Queste sono le vere sfide di un artista. Come per i ballerini di danza classica, non c’è niente di più complesso e faticoso di far risultare spontaneo un gesto che non lo è affatto, che richiede studio, impegno, sudore. Far dimenticare a chi guarda che c’è uno sforzo dietro a ogni singolo gesto. Eddie ha fatto il salto della pantera quando ha colto l’occasione di fare questa “fatica d’artista” per davvero. Il riconoscimento, ovviamente, è subito arrivato.

Vincere una sfida dà la stessa adrenalina di una droga potente e fa venire voglia di averne ancora. Dà dipendenza. Per questo, forse, Eddie sceglie oggi di tornare a interpretare un ruolo autenticamente complesso e che già accende discussioni ancora prima del ciak di apertura: sarà, infatti, il protagonista di The Danish Girl di Tom Hopper (2016), racconto di vita di Lili Elbe, l’artista danese che fu il primo della storia (negli anni ’30) a sottoporsi a un intervento chirurgico per cambiare sesso. Un personaggio crudo e massimamente controverso quello di Lili, che morì proprio per complicanze dopo l’ennesima operazione.

Una volta ancora si parla di corpi imprigionati, di anime immense che sbattono e soffocano contro i muri della carne. Per questo, all’inizio, vi parlavo delle controversie della fisicità di Eddie. Perché, secondo me, sono loro la chiave di volta per raggiungere quella nicchia recitativa che prima non trovava strada né sfogo. Eddie è fatto – letteralmente – per raccontare la diversità, il contrasto, il conflitto tra interno ed esterno.

Un motivo in più per aspettarlo sul banco di prova dell’interpretazione di un artista transessuale. Una sfida difficile che, se persa, getterà Eddie nell’oblio di un’occasione persa, ma, se vinta, lo lancerà nell’olimpo delle grandi promesse.

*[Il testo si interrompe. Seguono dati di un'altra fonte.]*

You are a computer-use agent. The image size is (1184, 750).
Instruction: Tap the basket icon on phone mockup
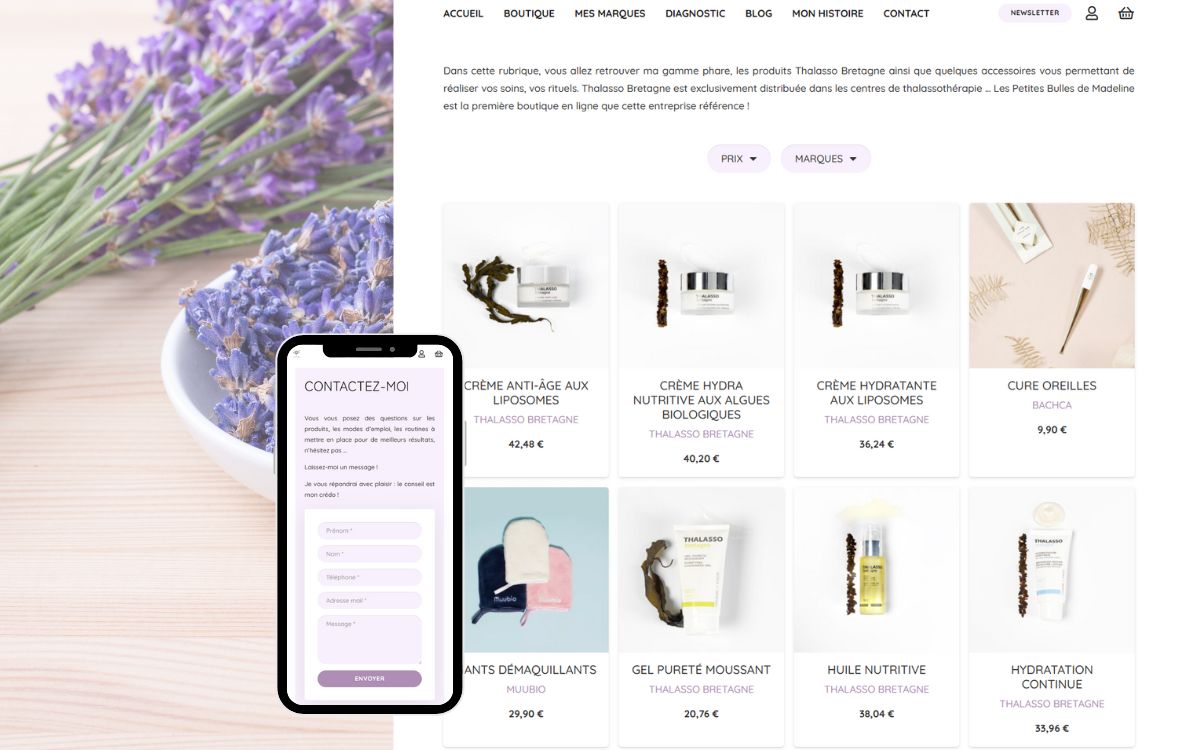(439, 353)
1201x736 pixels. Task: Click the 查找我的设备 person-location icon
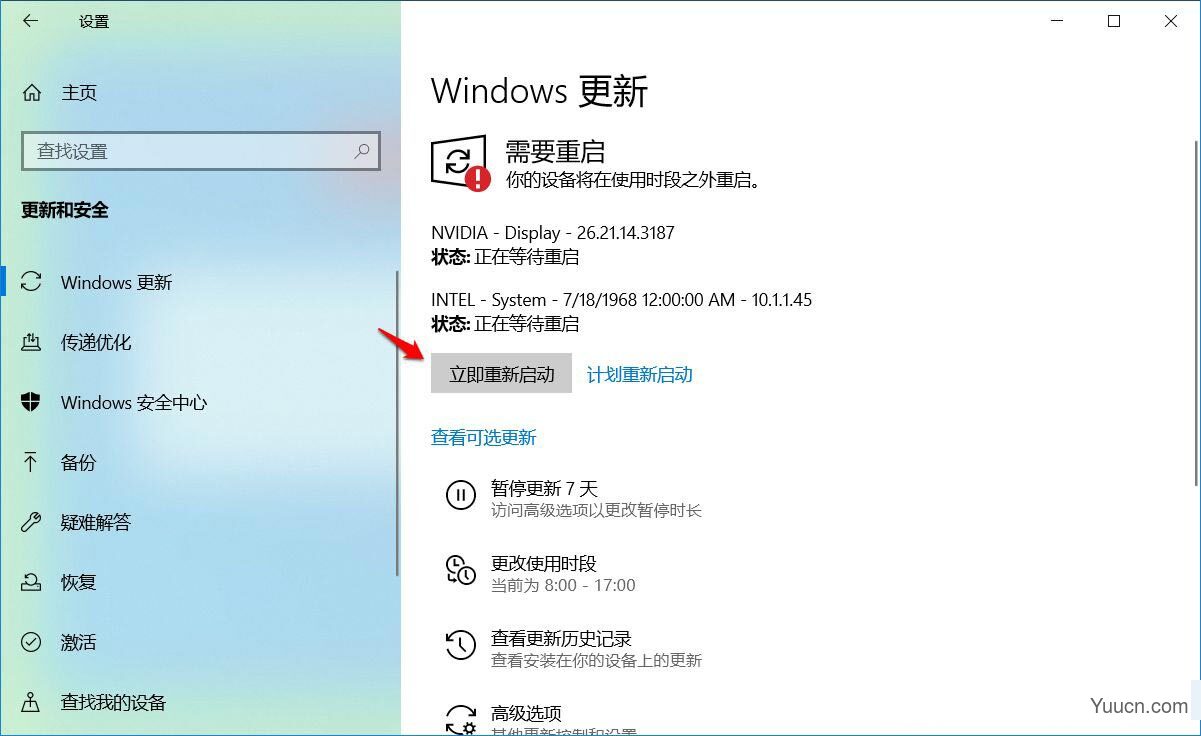[x=32, y=702]
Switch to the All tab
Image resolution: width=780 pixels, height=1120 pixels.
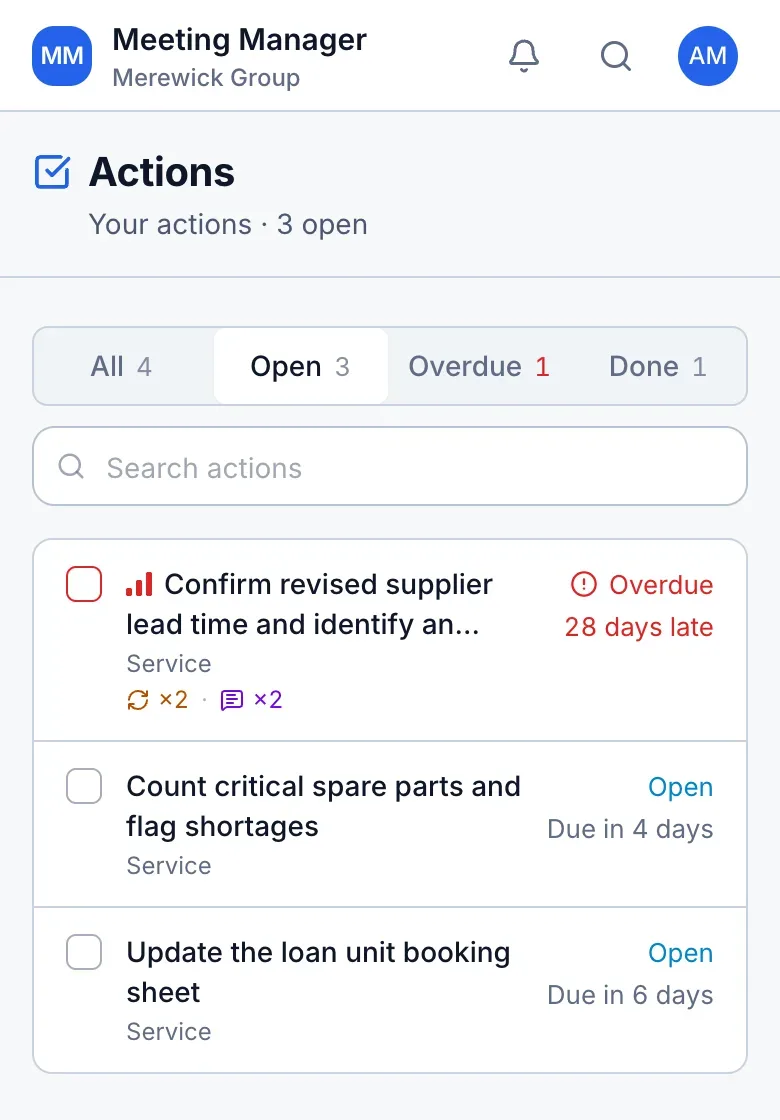coord(121,366)
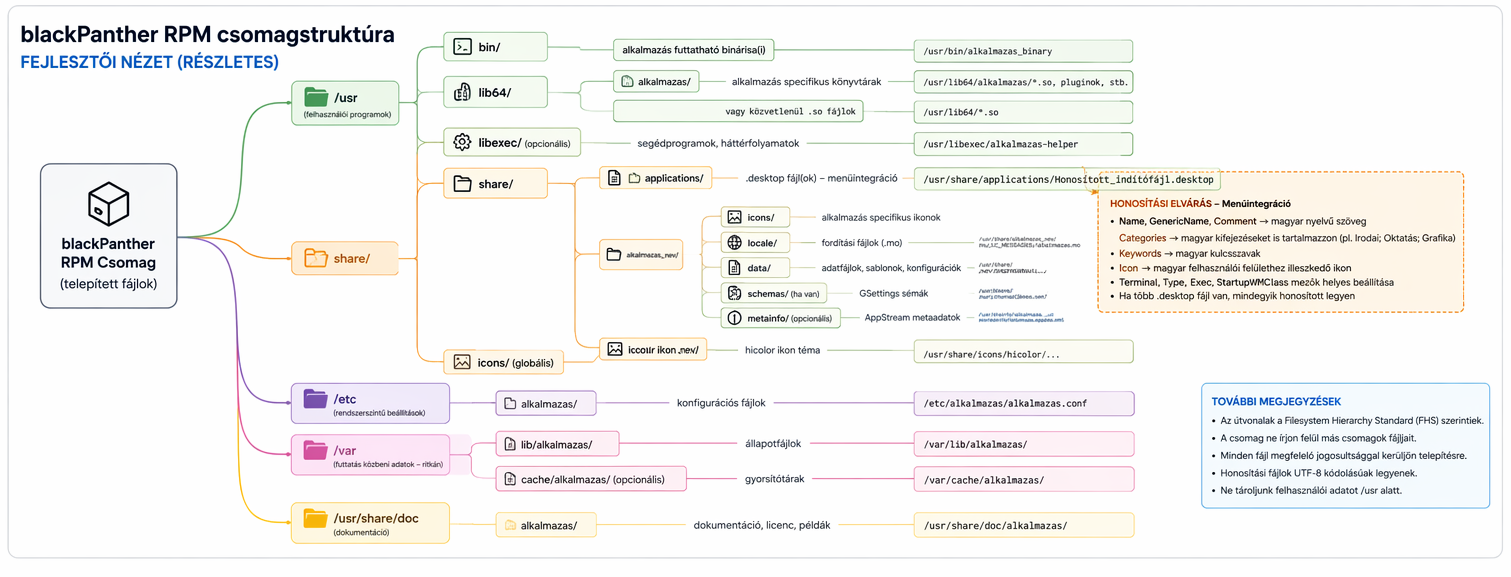Click the /usr/bin/alkalmazas_binary path box
The image size is (1511, 577).
[1022, 51]
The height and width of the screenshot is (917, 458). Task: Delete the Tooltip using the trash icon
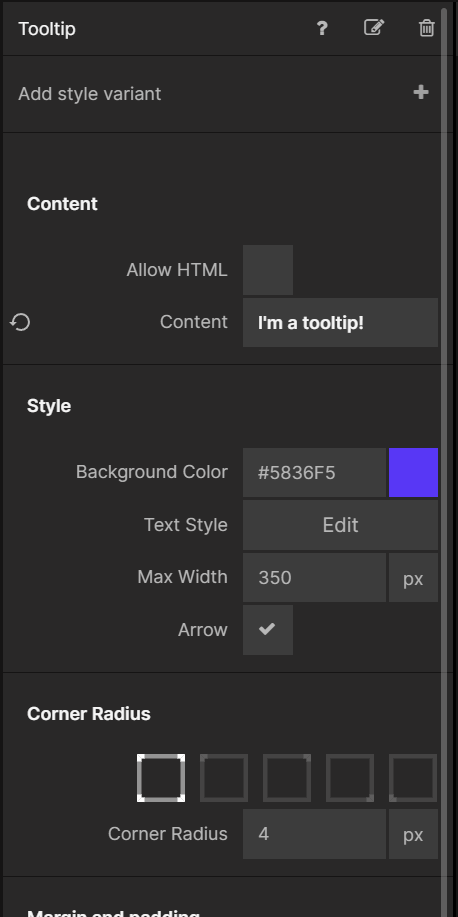click(426, 28)
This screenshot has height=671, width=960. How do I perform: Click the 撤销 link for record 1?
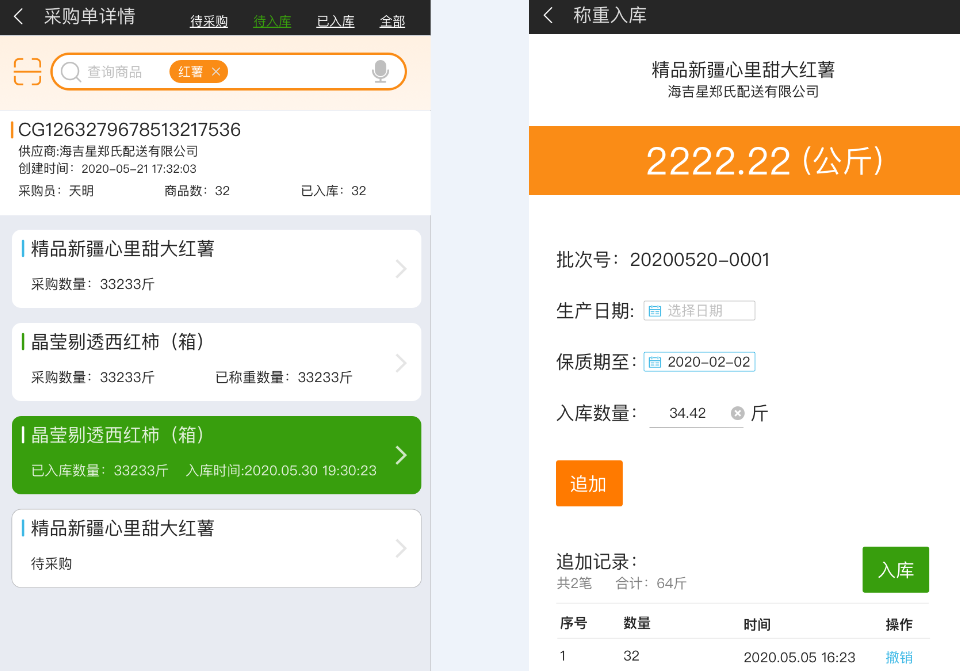pyautogui.click(x=899, y=657)
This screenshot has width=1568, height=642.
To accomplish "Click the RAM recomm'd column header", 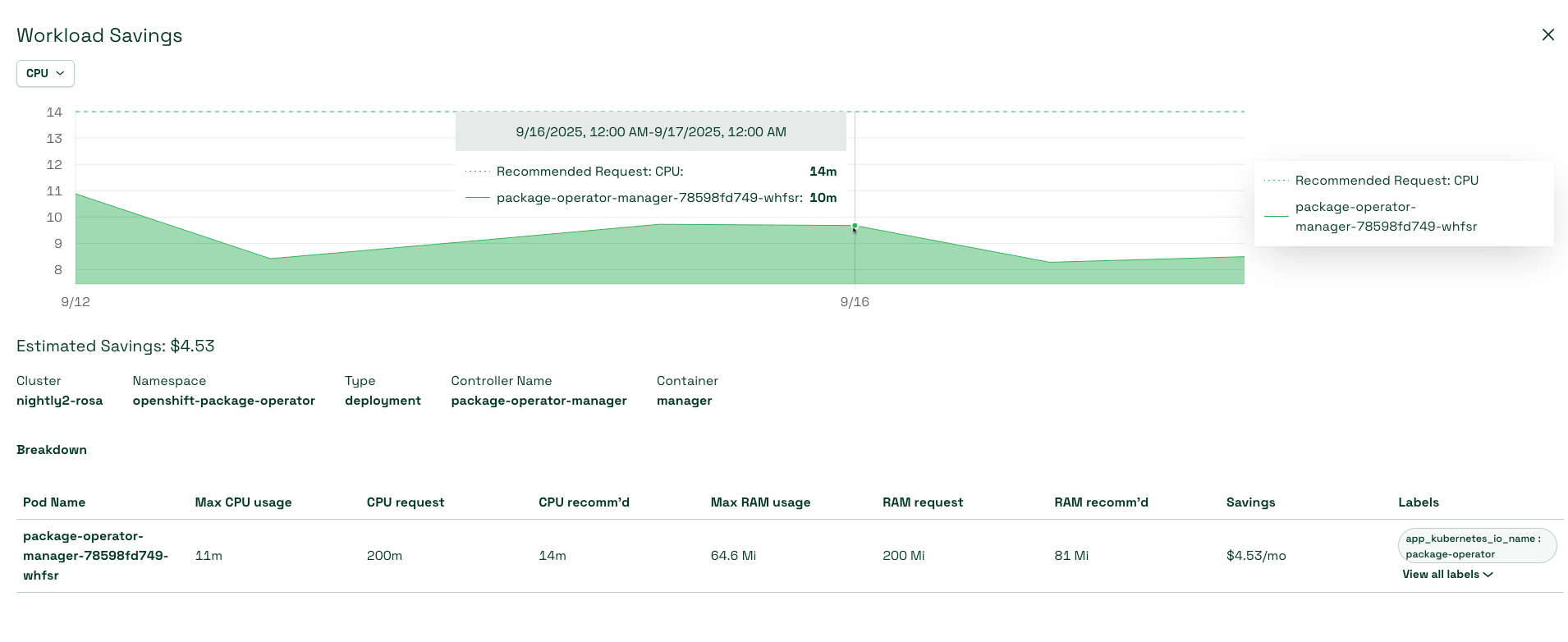I will (1101, 502).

Forse Eddie ha preso ispirazione da una verità detta da Stephen Hawking. Una frase che dovrebbe valere per qualsiasi attore, artista, essere umano che non voglia assopirsi nella mediocrità: “Per quanto difficile possa essere la vita, c’è sempre qualcosa che è possibile fare. Guardate le stelle, invece dei vostri piedi”. Stiamo certi che lo sforzo di alzare la testa varrà quel meraviglioso spettacolo.